殺し屋さん(正月休業中)




 リボーンと二人で日本にいる。三日前から。アジトの電話も携帯電話も全て「殺し屋さんは12月29日から1月3日までの六日間営業を停止しております」というふざけたメッセージが流れ、実際に仕事を持ってきたボンゴレの構成員は追い払い、メールも見ずにすむようパソコンを風呂の中に封印し、手紙を燃やし、糸電話の糸を切り、伝書鳩を撃ち落とし、三日前から日本の並盛町の沢田家でだらだらしている。

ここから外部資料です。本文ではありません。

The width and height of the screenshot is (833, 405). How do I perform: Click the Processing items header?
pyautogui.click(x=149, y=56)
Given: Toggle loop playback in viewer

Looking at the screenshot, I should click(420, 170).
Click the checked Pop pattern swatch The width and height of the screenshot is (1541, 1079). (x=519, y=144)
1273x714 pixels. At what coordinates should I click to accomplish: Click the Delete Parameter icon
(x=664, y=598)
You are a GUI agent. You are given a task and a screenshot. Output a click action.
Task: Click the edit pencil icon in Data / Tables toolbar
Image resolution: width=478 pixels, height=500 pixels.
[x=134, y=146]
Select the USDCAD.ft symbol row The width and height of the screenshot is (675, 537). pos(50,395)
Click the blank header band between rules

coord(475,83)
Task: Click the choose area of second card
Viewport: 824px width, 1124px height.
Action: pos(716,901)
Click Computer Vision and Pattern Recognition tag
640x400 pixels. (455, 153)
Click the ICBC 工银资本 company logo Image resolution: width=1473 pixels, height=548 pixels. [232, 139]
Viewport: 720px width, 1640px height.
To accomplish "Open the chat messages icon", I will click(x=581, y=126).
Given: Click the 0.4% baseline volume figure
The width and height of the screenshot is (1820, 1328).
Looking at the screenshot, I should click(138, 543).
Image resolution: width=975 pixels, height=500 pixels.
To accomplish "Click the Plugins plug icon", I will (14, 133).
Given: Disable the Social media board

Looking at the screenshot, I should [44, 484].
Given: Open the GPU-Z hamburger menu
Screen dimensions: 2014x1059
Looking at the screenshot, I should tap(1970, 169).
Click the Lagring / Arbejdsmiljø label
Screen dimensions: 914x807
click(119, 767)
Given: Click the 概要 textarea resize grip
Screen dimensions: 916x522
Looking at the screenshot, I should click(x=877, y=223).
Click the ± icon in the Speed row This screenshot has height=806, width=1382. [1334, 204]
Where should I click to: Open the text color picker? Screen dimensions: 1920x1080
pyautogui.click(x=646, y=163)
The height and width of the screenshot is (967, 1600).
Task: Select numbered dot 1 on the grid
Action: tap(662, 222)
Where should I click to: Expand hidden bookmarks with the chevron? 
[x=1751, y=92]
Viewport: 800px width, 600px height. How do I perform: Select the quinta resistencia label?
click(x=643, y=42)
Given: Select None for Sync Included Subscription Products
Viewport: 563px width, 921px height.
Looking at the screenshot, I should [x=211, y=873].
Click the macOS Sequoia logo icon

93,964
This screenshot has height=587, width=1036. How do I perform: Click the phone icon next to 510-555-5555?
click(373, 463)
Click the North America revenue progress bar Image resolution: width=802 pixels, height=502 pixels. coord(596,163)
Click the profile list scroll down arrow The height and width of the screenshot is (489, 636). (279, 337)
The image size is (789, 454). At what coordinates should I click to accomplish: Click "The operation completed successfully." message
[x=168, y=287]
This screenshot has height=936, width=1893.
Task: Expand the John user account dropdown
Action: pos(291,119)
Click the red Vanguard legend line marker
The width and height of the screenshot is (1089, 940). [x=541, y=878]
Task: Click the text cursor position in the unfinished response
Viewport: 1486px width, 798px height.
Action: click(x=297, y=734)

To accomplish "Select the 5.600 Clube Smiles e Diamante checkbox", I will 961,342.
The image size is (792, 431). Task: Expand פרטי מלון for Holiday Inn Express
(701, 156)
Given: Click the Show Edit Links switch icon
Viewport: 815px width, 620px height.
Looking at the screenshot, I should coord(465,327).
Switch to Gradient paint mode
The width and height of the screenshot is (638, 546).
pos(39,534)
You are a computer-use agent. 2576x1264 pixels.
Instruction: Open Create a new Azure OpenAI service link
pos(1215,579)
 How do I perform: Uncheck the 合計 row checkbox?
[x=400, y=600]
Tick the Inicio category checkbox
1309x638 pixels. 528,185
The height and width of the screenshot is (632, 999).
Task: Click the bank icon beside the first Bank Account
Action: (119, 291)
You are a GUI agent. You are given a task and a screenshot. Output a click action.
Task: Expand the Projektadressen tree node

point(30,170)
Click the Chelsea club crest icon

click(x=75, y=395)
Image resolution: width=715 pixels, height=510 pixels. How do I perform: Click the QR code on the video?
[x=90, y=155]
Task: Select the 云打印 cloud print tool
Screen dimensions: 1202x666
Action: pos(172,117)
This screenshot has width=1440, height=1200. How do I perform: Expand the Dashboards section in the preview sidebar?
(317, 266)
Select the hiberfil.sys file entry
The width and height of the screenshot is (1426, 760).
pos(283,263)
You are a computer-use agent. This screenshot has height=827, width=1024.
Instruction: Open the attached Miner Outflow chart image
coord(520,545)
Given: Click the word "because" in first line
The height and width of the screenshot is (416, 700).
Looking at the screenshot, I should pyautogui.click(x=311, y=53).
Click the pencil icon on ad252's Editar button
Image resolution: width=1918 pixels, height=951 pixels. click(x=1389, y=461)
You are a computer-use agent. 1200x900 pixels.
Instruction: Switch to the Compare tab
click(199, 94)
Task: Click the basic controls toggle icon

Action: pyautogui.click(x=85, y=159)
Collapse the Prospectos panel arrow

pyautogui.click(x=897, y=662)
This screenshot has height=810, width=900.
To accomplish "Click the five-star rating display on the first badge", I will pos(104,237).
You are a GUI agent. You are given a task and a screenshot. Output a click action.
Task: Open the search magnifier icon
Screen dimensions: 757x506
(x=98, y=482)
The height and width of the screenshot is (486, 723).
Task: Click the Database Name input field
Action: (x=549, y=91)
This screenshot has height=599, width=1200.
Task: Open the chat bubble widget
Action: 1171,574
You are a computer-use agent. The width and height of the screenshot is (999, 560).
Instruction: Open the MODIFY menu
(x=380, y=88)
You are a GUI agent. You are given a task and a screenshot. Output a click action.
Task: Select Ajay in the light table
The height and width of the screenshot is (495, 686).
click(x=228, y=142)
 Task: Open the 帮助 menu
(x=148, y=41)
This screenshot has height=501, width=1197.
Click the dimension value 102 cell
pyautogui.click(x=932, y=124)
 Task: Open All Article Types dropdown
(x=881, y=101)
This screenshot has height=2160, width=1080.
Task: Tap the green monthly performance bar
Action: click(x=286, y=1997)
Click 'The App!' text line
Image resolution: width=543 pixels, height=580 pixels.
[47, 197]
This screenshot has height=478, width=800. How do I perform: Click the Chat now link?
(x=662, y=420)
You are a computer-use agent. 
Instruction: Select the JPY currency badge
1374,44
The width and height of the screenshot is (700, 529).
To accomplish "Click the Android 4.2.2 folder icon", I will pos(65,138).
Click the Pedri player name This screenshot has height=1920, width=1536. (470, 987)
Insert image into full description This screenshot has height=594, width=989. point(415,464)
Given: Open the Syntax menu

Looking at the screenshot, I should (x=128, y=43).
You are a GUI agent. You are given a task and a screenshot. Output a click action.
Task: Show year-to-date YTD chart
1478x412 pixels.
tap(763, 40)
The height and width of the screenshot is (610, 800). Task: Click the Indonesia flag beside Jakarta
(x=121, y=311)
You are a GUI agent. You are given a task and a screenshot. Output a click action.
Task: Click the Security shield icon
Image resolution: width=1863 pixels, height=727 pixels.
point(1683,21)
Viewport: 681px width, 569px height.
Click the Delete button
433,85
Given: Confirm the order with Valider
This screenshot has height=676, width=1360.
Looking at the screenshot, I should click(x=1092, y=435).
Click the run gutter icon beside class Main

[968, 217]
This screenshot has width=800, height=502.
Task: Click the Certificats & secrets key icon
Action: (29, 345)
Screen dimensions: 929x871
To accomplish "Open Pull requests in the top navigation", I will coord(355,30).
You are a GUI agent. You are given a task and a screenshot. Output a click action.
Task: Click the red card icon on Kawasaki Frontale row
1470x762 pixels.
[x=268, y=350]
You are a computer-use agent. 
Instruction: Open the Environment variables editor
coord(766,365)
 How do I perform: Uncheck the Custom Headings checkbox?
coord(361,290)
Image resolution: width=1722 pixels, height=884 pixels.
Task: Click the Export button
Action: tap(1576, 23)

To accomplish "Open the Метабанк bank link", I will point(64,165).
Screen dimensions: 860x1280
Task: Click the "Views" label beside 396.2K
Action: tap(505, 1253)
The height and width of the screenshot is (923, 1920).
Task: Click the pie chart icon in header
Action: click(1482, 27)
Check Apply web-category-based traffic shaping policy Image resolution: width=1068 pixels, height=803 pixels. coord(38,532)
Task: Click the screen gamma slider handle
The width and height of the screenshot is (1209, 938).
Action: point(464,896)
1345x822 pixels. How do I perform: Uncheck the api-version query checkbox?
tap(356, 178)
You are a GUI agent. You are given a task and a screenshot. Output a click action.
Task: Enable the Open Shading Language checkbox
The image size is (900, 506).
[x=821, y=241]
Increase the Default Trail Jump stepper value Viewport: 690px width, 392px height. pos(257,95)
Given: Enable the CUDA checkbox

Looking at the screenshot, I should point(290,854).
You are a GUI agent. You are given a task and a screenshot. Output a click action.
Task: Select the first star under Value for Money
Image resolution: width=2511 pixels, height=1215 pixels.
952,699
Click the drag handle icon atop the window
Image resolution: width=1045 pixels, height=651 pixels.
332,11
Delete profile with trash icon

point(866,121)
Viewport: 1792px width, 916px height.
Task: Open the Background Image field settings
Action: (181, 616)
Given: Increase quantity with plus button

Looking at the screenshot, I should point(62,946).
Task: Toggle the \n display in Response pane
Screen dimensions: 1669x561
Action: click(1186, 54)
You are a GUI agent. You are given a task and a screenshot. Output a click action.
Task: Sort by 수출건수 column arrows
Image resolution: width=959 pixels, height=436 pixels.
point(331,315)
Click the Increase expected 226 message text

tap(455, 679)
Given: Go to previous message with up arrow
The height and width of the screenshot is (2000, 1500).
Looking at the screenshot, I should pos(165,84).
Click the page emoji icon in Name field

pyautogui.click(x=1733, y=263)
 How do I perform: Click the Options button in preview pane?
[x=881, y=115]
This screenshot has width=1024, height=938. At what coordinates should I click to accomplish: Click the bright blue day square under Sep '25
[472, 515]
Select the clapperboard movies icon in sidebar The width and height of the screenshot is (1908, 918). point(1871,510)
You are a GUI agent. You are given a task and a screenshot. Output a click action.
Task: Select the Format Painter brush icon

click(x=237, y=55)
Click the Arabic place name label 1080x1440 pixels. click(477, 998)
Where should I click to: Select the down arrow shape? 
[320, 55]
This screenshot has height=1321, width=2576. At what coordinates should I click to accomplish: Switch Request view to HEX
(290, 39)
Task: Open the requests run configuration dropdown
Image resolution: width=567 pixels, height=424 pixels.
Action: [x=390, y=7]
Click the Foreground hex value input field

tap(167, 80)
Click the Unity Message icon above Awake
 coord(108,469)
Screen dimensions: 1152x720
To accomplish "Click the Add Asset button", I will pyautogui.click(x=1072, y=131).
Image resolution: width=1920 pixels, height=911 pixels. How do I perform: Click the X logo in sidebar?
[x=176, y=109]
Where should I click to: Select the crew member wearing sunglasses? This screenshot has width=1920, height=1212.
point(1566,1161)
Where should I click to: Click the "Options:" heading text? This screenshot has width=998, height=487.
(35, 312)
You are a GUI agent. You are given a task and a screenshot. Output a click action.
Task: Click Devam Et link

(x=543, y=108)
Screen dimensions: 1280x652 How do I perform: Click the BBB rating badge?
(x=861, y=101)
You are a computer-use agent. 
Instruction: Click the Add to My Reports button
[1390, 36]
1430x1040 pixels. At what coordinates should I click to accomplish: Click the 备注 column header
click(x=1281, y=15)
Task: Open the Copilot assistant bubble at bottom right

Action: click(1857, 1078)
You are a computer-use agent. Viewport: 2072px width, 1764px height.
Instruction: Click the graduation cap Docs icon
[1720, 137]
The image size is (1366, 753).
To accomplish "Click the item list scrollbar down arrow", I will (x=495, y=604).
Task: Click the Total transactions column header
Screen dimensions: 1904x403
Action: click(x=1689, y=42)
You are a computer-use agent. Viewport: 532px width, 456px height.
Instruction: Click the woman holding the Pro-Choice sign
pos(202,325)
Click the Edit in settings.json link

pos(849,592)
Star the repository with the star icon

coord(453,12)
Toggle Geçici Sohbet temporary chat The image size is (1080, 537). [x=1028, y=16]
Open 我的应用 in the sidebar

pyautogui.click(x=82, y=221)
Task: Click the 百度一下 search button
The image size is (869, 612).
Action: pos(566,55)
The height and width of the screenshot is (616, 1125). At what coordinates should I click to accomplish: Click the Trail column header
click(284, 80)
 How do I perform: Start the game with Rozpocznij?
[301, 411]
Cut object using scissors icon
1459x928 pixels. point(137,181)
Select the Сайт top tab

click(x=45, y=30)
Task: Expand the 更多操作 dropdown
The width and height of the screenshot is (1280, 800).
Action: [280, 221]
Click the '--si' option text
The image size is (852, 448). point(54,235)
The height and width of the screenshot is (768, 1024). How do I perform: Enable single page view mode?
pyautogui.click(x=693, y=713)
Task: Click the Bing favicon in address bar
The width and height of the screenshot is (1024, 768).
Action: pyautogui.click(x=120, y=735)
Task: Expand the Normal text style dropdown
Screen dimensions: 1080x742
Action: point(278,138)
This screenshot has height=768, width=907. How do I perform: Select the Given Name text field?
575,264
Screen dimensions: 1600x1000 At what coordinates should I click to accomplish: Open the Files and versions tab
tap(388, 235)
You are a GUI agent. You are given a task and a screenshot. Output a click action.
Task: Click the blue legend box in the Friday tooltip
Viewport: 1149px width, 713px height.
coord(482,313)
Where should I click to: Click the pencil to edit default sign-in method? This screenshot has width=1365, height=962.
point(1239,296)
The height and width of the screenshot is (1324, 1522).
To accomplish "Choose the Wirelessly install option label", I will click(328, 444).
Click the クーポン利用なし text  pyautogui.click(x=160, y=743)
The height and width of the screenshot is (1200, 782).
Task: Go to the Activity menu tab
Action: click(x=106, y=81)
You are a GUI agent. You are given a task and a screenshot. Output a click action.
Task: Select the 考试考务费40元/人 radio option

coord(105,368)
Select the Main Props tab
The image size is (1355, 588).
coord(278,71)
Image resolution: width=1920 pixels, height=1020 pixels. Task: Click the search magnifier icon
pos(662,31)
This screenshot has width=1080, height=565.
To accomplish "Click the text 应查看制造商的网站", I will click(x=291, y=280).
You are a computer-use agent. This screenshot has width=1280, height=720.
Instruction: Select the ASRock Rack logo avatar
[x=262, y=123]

 俺は常に牛柄の服を着ている。いつものシャツではない。十年前、よく着ていたあのタイツのタイプだ。来年は丑年だそうだ。ママンが、縁起がいいわね〜と喜んで、とても待遇がいい。隣のヒットマンは年中無休のヒットマンっぽい感じで黒スーツのままだが、十年前から勝って知ったる沢田家か遠慮無くママンの好待遇に甘え、スーツのままくつろぎ、だらだらと年末年始のテレビを見、茶を飲み、蜜柑を食べ、コタツから出ない。
 勿論、紅白歌合戦も見る。小林幸子の衣装をリボーンは食い入るように見つめている。目の奥が輝いている。こんなリボーンは見たことがない。
 ゆく年くる年が始まるとママンがあくびを始め、明日は三人で初詣に行きましょうね。寝坊しちゃ駄目よ。早く寝てね。と声をかけ、先に引っ込む。リボーンはゆく年くる年はつまらなかったのかチャンネルを変え、午前0時を挟んでぶっ通し5時間くらい放送するお笑い番組に合わせる。ここでも着ぐるみの類が出てくると目がらんらんと光る。
「あのさ、俺だって着ぐるみみたいなもんなんだけど」
 一応、自己主張をしてみるが、届かない。溜息が出てきた。
「何で、俺のことつれてきたわけ?」
 独り言を呟くと、返事が返ってきた。
「つれてきて悪いか」
「……悪くないけど」
「ならぐだぐだ言うな」
 これは彼なりの愛情表現なのだろうか。しかしコタツの上から蜜柑がなくなると取りに行かされるのは自分だし、今また「エスプレッソが切れた」と舌打ちをするリボーンの為にコーヒーをいれに行かされるのも自分だ。っていうかエスプレッソて。眠れなくなるぞ?
 エスプレッソをすすりながら蜜柑を食べるリボーンは寝る気がないらしい。こちらはもう目蓋が重い。うつらうつらと頭を揺らすと「寝るな」と銃口がつきつけられた。
「もう寝ようぜ。明日はママンと三人で初詣も行くし」
「オレはこのお笑い番組を制覇した後初日の出も見て初詣も行く」
「寝ないの?」
「付き合え」
 あと居眠りした罰ゲームにお前その格好で初詣な、とリボーンは言い、何それと文句を言う前にリビングの窓にブルース・ウィリス似の男が立っていて、リボーンは、お!来た来たと嬉しそうに窓を開け「タノマレタ、オイテク」とリボーンに木箱を渡した偽ブルース・ウィリスはランニング姿のまま生け垣を跳び越え正月の闇へと消える。
「おあつらえ向きに衣装も届いたぞ」
 木箱の中にはお賽銭用のユーロ硬貨と牛柄の全身タイツが入っている。多分、明日これを来て初詣に行くのは免れない。しかし、リボーンは離れたところから俺を見て笑ってるんじゃなく、多分、嬉しそうに俺の隣を歩くんだろうと思えたので、まあ、許した。





リボラン好きな人へ送った年賀状小説。